**Pixel coordinate grounding data:**
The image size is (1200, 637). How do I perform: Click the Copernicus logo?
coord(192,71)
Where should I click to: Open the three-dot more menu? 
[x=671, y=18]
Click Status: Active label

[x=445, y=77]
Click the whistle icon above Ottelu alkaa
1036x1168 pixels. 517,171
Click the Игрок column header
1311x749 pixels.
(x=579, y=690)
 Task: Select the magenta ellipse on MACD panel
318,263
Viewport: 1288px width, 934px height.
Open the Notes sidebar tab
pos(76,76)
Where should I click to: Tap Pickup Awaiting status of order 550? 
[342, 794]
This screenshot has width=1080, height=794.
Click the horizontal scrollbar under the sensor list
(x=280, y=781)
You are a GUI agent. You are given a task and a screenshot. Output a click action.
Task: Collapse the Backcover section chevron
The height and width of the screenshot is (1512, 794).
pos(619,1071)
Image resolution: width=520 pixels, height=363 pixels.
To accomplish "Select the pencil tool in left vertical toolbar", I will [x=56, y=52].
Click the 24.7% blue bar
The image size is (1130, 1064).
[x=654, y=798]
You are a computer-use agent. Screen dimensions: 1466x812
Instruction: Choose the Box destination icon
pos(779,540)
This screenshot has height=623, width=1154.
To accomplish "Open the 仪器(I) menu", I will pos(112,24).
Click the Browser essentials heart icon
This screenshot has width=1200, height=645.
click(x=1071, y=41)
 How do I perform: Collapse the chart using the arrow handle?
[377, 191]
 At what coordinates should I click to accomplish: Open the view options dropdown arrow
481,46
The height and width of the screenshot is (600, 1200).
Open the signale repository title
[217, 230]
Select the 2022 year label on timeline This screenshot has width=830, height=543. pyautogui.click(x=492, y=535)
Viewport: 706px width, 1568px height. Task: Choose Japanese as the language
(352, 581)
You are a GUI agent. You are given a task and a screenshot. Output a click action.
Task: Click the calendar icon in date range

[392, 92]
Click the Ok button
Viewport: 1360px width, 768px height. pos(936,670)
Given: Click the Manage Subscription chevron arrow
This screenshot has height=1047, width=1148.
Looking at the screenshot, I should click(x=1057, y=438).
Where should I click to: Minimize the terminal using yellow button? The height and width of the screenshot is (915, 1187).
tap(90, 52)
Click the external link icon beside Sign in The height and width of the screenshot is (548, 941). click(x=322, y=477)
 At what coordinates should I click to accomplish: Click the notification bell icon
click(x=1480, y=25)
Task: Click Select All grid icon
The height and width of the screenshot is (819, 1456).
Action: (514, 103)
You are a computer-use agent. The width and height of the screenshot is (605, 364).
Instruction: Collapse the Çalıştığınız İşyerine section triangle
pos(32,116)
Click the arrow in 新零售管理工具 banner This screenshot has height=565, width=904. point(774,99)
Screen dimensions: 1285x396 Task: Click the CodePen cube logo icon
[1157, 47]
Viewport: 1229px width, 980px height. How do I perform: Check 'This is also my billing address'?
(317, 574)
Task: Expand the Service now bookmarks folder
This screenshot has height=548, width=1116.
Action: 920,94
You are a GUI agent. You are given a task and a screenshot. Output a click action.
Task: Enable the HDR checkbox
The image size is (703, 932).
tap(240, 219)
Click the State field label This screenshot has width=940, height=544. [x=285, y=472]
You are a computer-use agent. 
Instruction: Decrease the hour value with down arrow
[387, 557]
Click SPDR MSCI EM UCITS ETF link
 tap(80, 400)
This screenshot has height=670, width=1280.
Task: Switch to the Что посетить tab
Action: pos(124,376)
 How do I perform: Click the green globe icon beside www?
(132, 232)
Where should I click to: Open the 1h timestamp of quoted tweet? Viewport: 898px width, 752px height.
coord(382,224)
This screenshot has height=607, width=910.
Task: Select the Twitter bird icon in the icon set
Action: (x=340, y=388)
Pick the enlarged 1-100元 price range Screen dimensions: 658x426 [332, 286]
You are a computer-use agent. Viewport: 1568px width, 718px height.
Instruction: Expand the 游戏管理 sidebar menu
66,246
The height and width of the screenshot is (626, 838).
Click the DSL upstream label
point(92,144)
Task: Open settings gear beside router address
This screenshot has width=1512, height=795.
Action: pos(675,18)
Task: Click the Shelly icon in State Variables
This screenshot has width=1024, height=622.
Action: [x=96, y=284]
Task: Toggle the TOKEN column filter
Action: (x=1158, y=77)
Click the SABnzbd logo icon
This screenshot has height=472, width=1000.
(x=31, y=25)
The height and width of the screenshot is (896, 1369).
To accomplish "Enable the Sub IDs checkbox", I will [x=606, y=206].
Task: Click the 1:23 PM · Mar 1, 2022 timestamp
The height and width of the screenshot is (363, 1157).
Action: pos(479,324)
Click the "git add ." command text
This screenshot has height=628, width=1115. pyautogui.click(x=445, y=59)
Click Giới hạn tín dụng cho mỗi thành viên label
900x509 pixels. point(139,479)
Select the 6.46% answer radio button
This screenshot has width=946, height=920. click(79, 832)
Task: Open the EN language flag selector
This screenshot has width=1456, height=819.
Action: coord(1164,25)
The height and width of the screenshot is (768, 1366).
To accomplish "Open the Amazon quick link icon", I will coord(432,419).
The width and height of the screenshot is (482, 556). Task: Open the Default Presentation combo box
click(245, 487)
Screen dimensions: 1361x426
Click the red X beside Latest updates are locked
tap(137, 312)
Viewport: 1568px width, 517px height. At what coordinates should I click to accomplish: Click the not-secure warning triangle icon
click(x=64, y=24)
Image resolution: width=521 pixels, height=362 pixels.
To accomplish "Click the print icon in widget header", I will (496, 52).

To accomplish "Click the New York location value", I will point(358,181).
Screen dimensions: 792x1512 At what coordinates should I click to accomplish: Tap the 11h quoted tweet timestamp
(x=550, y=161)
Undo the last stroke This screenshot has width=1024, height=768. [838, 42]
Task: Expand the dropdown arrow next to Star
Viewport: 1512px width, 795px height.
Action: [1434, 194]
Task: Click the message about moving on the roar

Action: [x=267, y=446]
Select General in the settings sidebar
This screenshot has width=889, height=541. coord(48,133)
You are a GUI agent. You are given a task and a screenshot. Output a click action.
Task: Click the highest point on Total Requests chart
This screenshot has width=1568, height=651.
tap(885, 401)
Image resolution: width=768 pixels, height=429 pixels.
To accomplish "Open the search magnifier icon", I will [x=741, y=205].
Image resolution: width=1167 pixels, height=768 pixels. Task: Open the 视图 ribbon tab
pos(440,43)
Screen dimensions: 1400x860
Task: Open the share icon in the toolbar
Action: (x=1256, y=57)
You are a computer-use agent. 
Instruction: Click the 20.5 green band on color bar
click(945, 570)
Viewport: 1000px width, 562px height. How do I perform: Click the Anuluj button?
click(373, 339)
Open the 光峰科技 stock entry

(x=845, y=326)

**Goal of the exercise:**
Please go through the entries and show every line with the word "computer".

**Task solution:**
You are a computer-use agent. Screen dimensions: 1466x812
You are a computer-use agent. The width and height of the screenshot is (605, 364).
You are a computer-use agent. 
You are a computer-use agent. Viewport: 1568px width, 718px height.
You are a computer-use agent. 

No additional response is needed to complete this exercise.